* What the task requires *
Count how many lines of the material hold "Open". Respond with that number alone.

* Extracted entries *

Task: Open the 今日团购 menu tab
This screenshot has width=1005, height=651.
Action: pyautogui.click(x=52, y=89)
==
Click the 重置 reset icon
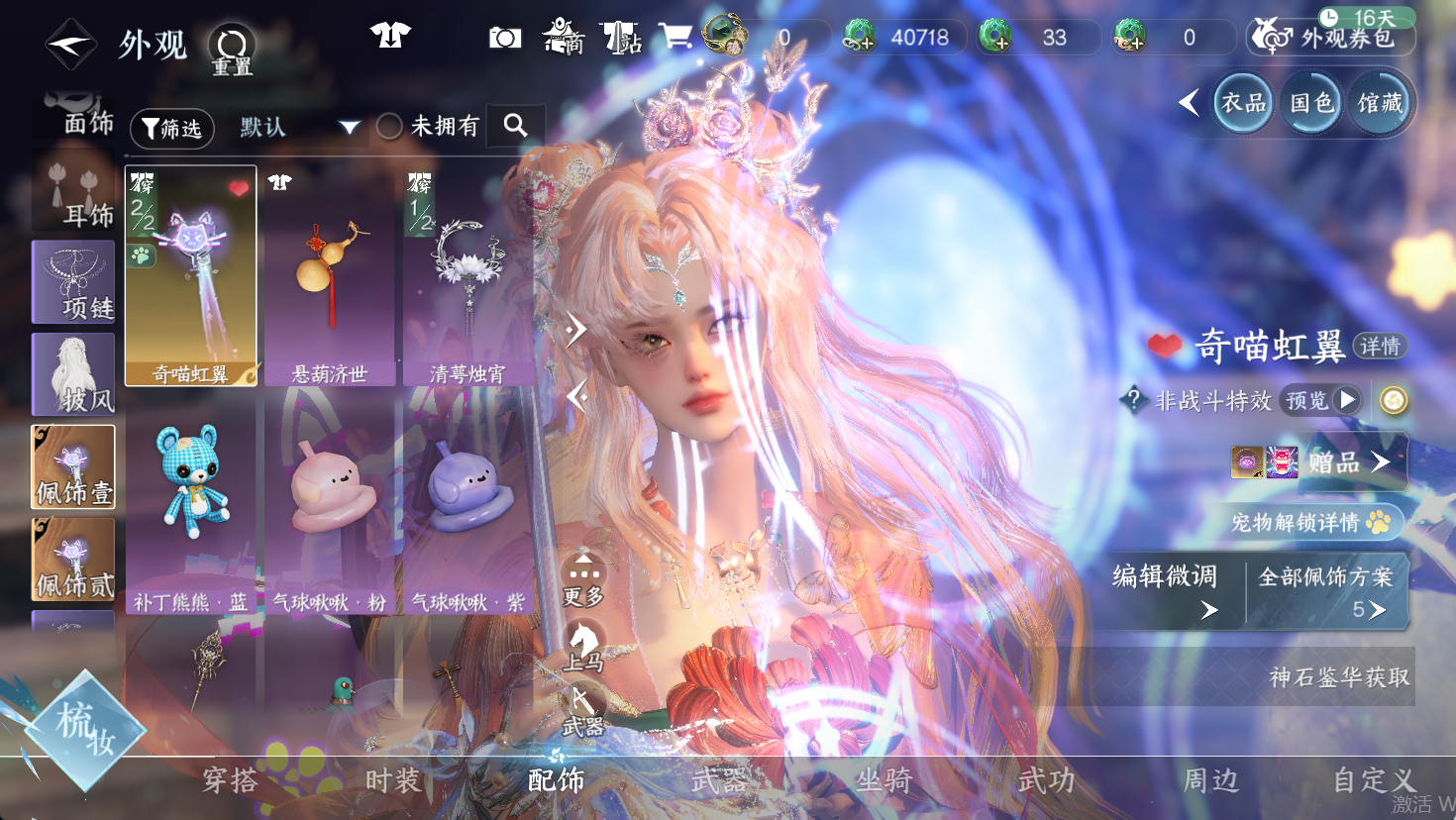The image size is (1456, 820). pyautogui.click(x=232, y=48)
==
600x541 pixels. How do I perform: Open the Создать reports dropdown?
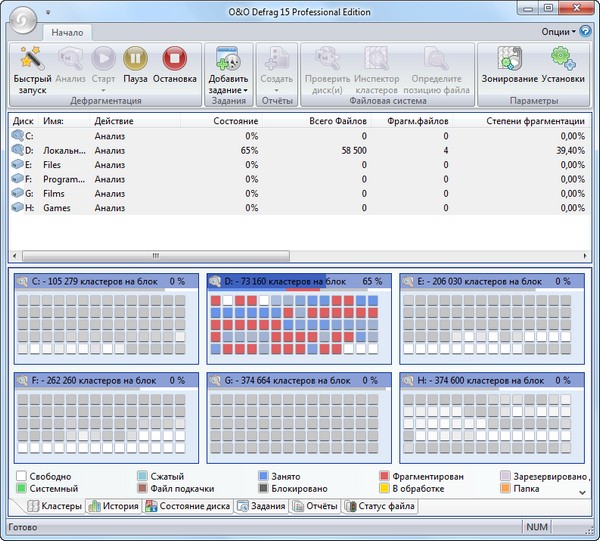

* Result *
2